**Work to be completed:** Copy out each line from the start of the material below until the line with "Абонирай се (13, 2563)", that line included.
━━━━━━━━━━━━━━━━━━━━
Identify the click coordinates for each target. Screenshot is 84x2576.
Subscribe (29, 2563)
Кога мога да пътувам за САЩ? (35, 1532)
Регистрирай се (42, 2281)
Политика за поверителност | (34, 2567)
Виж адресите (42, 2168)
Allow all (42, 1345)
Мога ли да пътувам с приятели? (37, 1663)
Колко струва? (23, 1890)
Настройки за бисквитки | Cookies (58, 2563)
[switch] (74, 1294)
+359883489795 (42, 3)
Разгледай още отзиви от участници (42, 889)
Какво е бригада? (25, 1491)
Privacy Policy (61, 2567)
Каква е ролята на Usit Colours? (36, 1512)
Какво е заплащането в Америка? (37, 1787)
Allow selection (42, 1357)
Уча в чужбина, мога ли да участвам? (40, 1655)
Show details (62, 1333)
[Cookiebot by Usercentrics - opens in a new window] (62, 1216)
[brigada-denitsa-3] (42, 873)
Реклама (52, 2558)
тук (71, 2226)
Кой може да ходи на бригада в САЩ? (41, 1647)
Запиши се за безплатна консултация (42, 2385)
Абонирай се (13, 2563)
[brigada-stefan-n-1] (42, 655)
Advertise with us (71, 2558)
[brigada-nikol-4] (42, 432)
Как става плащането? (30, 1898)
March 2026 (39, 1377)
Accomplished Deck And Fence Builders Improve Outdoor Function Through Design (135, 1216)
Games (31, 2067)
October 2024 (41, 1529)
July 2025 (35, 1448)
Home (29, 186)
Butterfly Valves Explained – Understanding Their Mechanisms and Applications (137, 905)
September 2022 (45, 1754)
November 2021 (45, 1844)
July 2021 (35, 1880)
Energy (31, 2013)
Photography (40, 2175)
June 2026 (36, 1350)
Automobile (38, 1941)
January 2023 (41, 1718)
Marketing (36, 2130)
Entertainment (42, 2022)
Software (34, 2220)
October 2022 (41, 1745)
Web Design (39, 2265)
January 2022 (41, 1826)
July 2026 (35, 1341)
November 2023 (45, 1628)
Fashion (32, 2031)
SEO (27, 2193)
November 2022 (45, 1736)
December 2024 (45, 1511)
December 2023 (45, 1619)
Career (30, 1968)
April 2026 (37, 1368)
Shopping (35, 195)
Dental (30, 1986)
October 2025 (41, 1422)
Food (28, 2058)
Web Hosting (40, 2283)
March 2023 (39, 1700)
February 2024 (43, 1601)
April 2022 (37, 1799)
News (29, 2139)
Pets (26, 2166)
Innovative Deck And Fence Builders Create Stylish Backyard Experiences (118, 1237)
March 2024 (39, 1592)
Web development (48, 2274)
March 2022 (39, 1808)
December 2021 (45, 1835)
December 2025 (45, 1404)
━━━━━━━━━━━━━━━━━━━━
**Expected answer:**
Identify the click coordinates for each target. Screenshot is 84x2576.
Subscribe (29, 2563)
Кога мога да пътувам за САЩ? (35, 1532)
Регистрирай се (42, 2281)
Политика за поверителност | (34, 2567)
Виж адресите (42, 2168)
Allow all (42, 1345)
Мога ли да пътувам с приятели? (37, 1663)
Колко струва? (23, 1890)
Настройки за бисквитки | Cookies (58, 2563)
[switch] (74, 1294)
+359883489795 (42, 3)
Разгледай още отзиви от участници (42, 889)
Какво е бригада? (25, 1491)
Privacy Policy (61, 2567)
Каква е ролята на Usit Colours? (36, 1512)
Какво е заплащането в Америка? (37, 1787)
Allow selection (42, 1357)
Уча в чужбина, мога ли да участвам? (40, 1655)
Show details (62, 1333)
[Cookiebot by Usercentrics - opens in a new window] (62, 1216)
[brigada-denitsa-3] (42, 873)
Реклама (52, 2558)
тук (71, 2226)
Кой може да ходи на бригада в САЩ? (41, 1647)
Запиши се за безплатна консултация (42, 2385)
Абонирай се (13, 2563)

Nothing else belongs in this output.